[Task instructions] With pictures left out, set down exactly the lines that begin at the one containing "651x366 pixels." and end with the last line of the entries below.

*** Opening Source material ***

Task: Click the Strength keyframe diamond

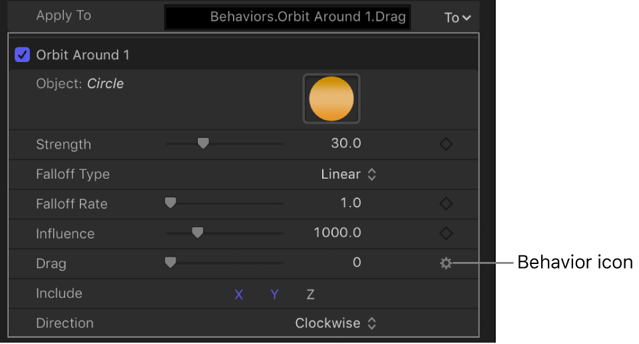Action: point(446,144)
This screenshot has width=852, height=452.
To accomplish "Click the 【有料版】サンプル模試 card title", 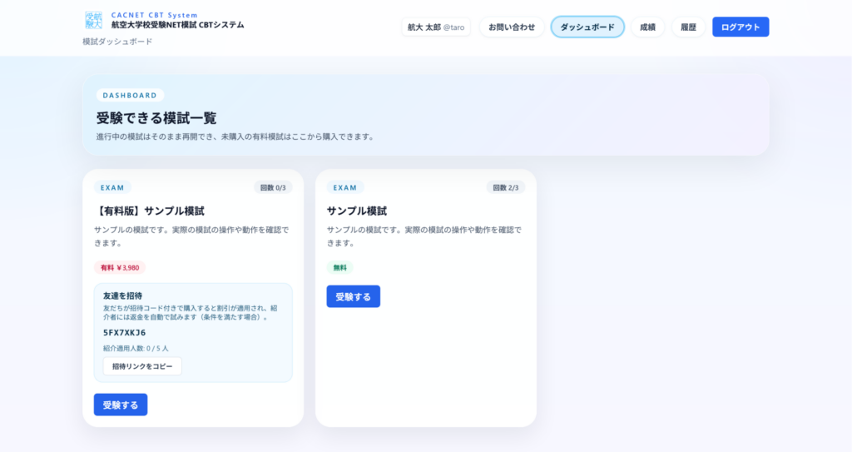I will (149, 211).
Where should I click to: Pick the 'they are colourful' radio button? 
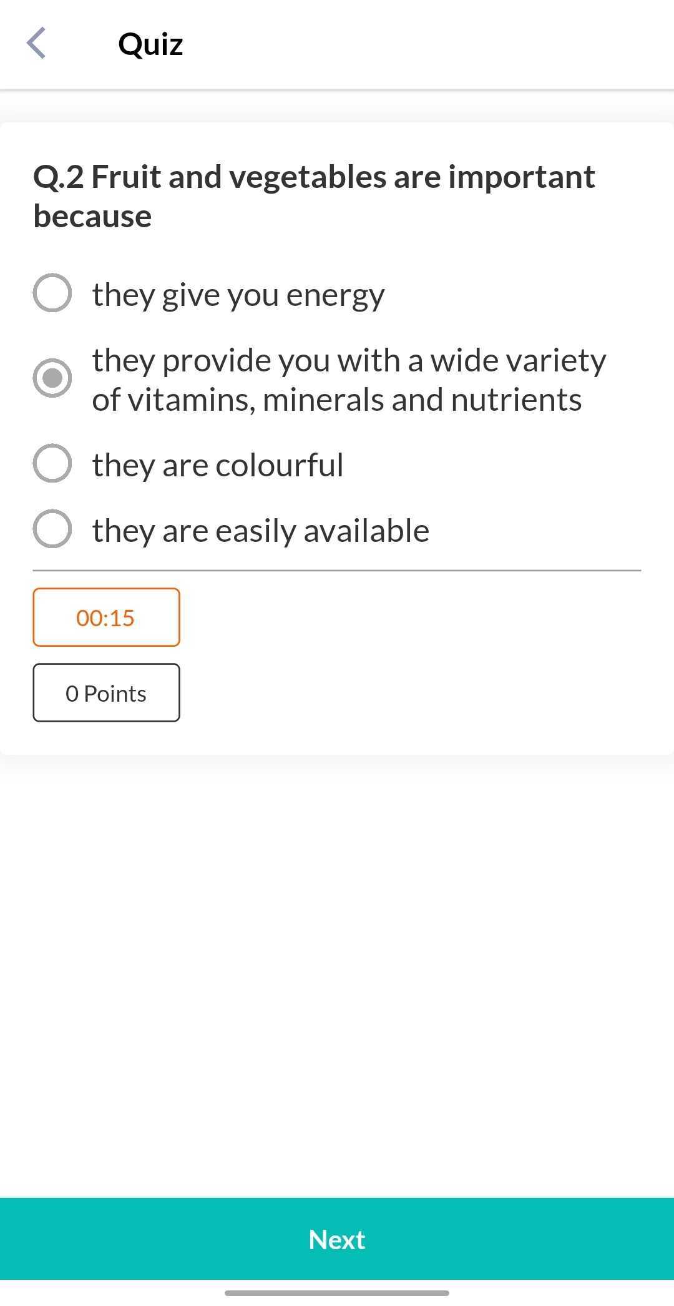coord(52,463)
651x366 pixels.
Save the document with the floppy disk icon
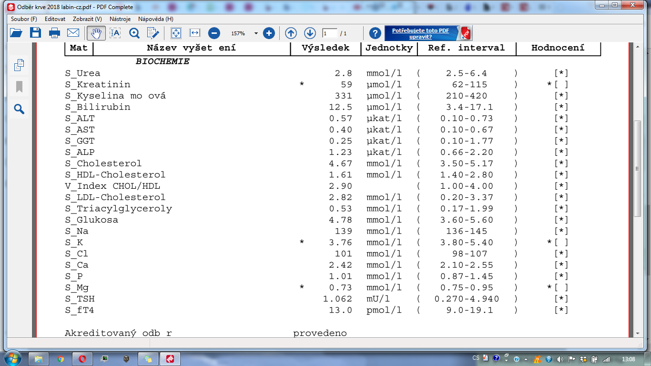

*** Closing Source material ***

[Answer section]
651x366 pixels.
Save the document with the floppy disk icon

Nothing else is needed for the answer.